Finding Themes in Dreams

Keeping a dream journal can help you discover themes in your dreams. If you realize that you had 6 dreams about the same thing over a year and a half, then that is an ongoing theme. This set of symbols are a metaphor that is coming up in your dreams. Because the symbol is repetitive, the dream is trying to tell you about something that is ongoing in your life.  It could even be about who you are at that time.

The Benefits of Adding Illustrations to your Journal

Sometimes drawing images, even if it’s just a little scribbled cartoon, is going to give you more information about what the dream is a whole. We dream about things that aren’t realistic-things that can’t even exist. So sometimes when you put an image on a page, you can look at the image and see things in it. You gain insight that you didn’t even know was there when you were writing down, or recalling the dream when you first woke up.

You look at might say, “that wasn’t my attitude toward this thing in the dream.” In the dream I thought it was completely normal, and now that I’m looking at it, I’m horrified! It’s disturbing and kind of violent. That would never be how I would react in that situation if it actually happened.

So the question is, what is it in my life that I’m taking a nonchalant attitude toward that is, in fact, a violence that I’m doing to myself or allowing to occur? Wait a minute; I don’t want to agree to that.

The above two sections are paraphrased from an excerpt from a podcast interview I did in May 2020 with Anthony Picco on the podcast, Cosmic Tuesdays.  You can listen to the whole podcast here.

How to Better Remember your Dreams

But I don’t remember dreams every day you might say. Set an intention. If you tell yourself, I will remember my dreams when I wake up this morning it will help. Allowing for enough time to sleep will help with dream recall too. If you are able to wake up after being well rested, you are more likely to have REM sleep, (rapid eye-movement) stage of sleep in which we dream. If you haven’t had enough, you may be in a deeper sleep or a dreamless one.

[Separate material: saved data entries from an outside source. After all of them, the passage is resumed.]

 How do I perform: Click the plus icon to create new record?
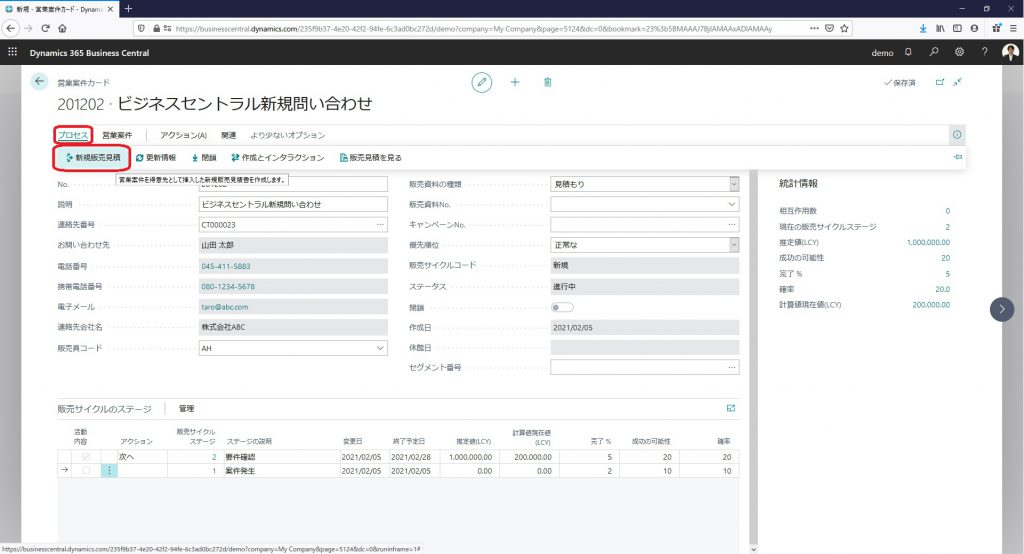coord(515,82)
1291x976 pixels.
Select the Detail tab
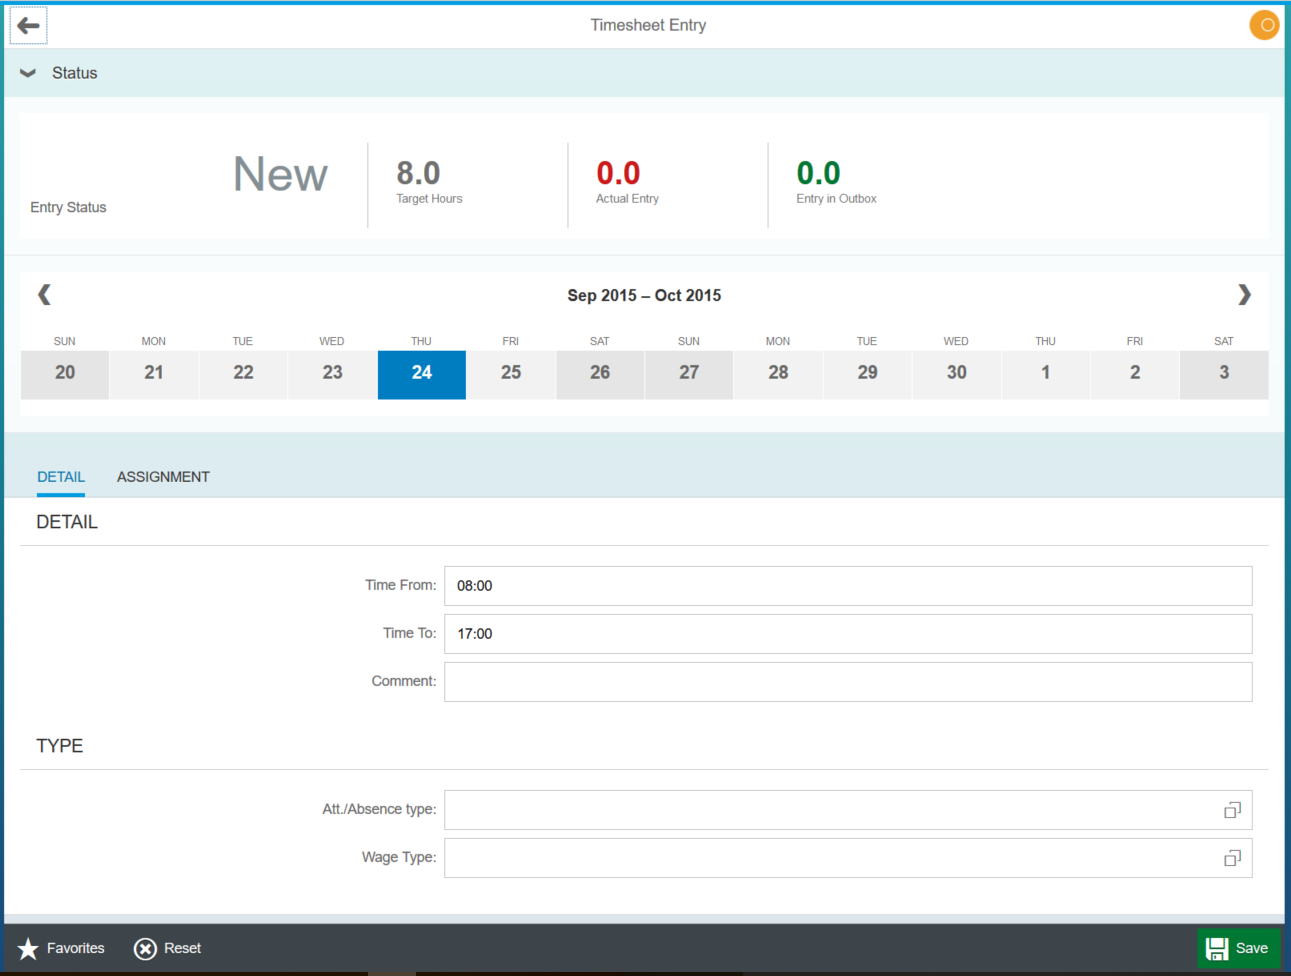(x=61, y=477)
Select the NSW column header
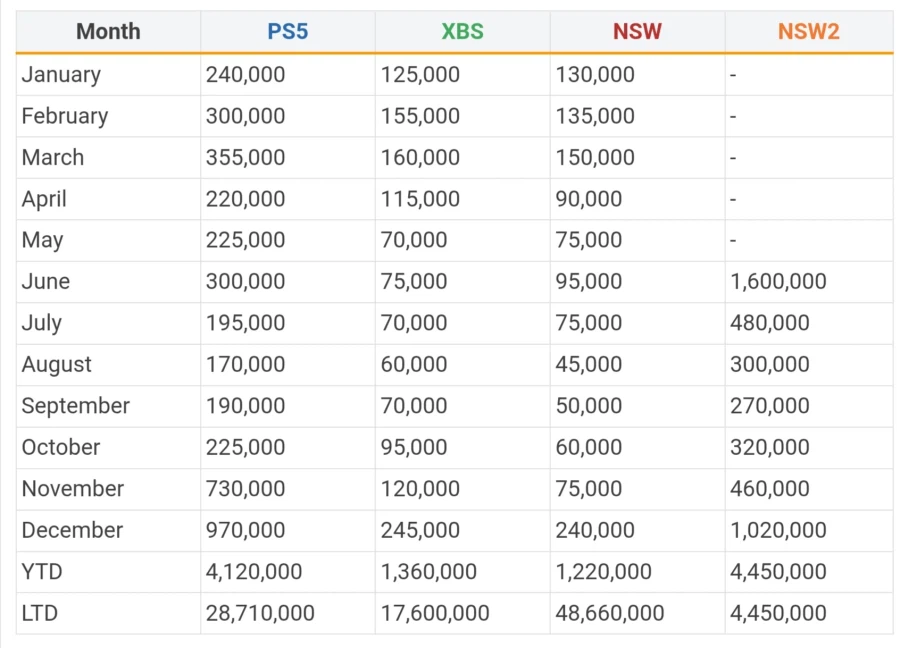The height and width of the screenshot is (648, 900). tap(637, 31)
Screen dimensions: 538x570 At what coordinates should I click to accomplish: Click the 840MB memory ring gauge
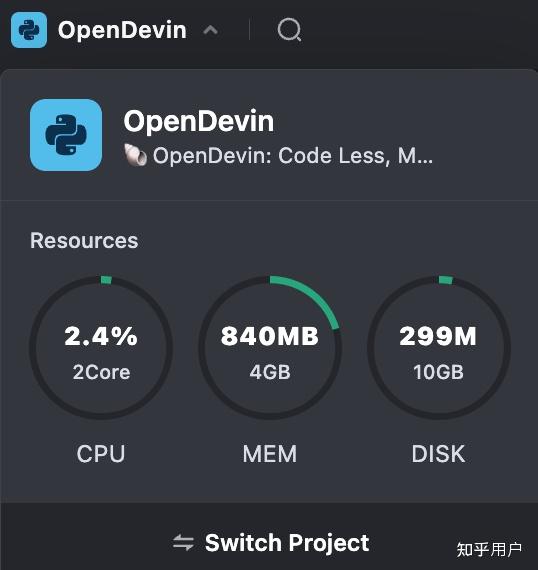[269, 348]
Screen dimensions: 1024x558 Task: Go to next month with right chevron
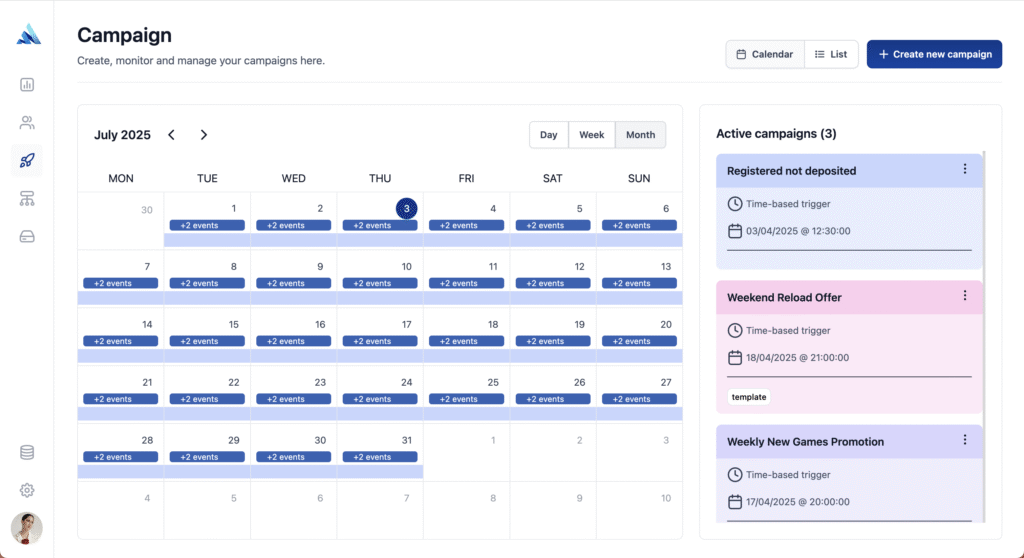[204, 135]

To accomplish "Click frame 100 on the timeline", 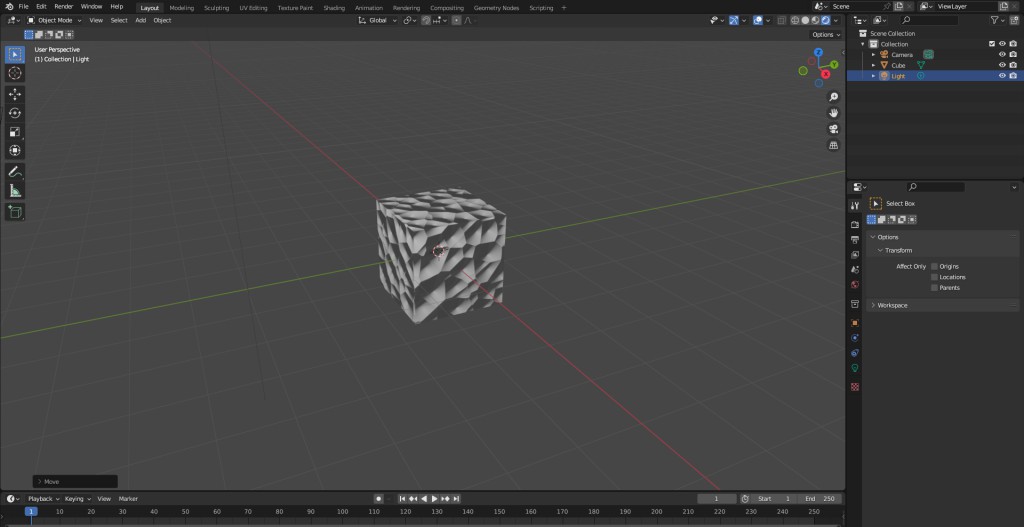I will pyautogui.click(x=343, y=511).
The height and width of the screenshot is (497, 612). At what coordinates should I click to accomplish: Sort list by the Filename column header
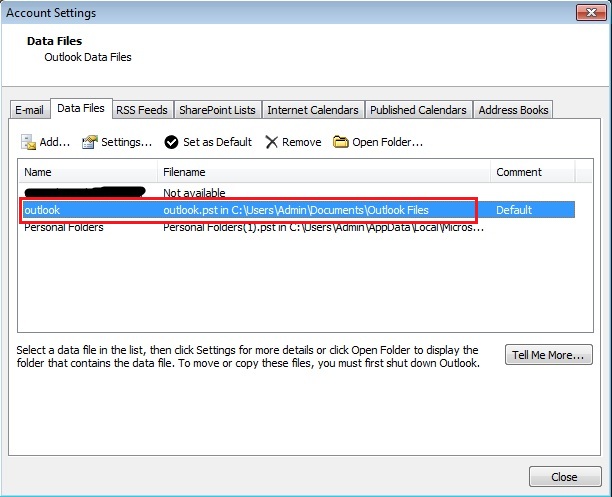(x=324, y=172)
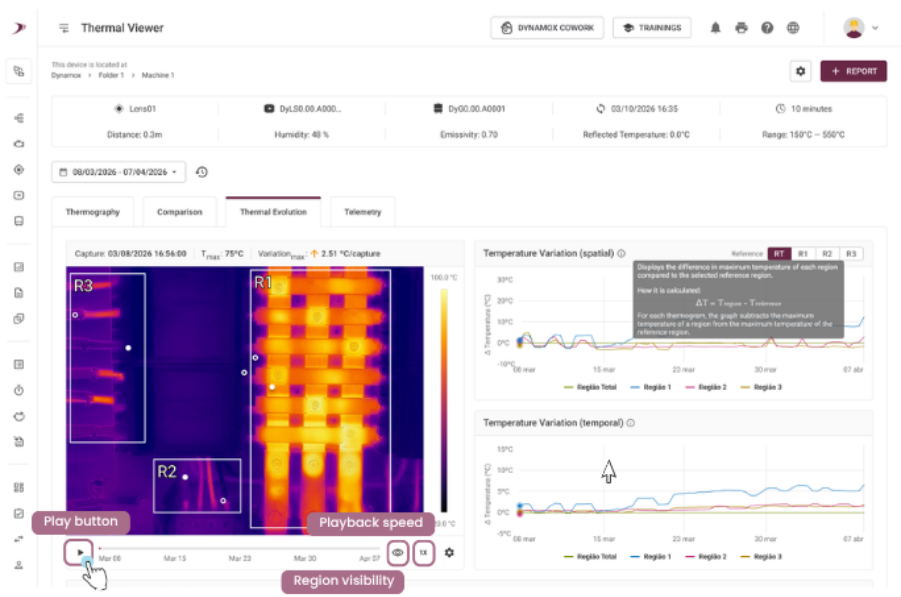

Another tip for helping remember dreams is be able to wake up without an alarm clock. See my previous statement about getting enough rest. Or, if you wake up at the same time every morning will help arrange your sleep cycles. Finally, try to stay still after you wake up and write in your dream journal before you get up will help you “hold on” to the dream. If you get too far into normal routines, the more likely for the mindset to move away from the dream and for the dream to fade away.

Finally, if you aren’t used to remembering your dreams, making notes of your feelings when you wake up, any images in your mind, music, or thoughts on your mind may help you start to uncover information from your dreams.

Unconscious Images and Art Therapy

Everyone dreams, whether we remember them or not. However, as an art therapist I am able to work with people’s fantasies and daydream images through art-making in the same way that someone would work with dreams.

Carl Jung on Fantasies

Jung relates a story in which a man made up dreams for Jung to work with in analysis. After the sessions, he admits to Jung that he made them all up. Unconcerned, Jung said that whether the client dreamed the stories, or created them in fantasies, the content was still relevant. Even as fantasies or pure imaginative creativity, the content can provide therapeutic insight.

Final Thoughts: Dream Therapy and Transformation

Dream journaling can be an interesting way to turn into your internal world and learn about yourself. Dream analysis, in turn, can be a transformative way to do therapy. While Freud called dreams the royal road to the unconscious, I hope that like me, you find dreams a fascinating way to find inward road to uncovering the mystery of your life’s story.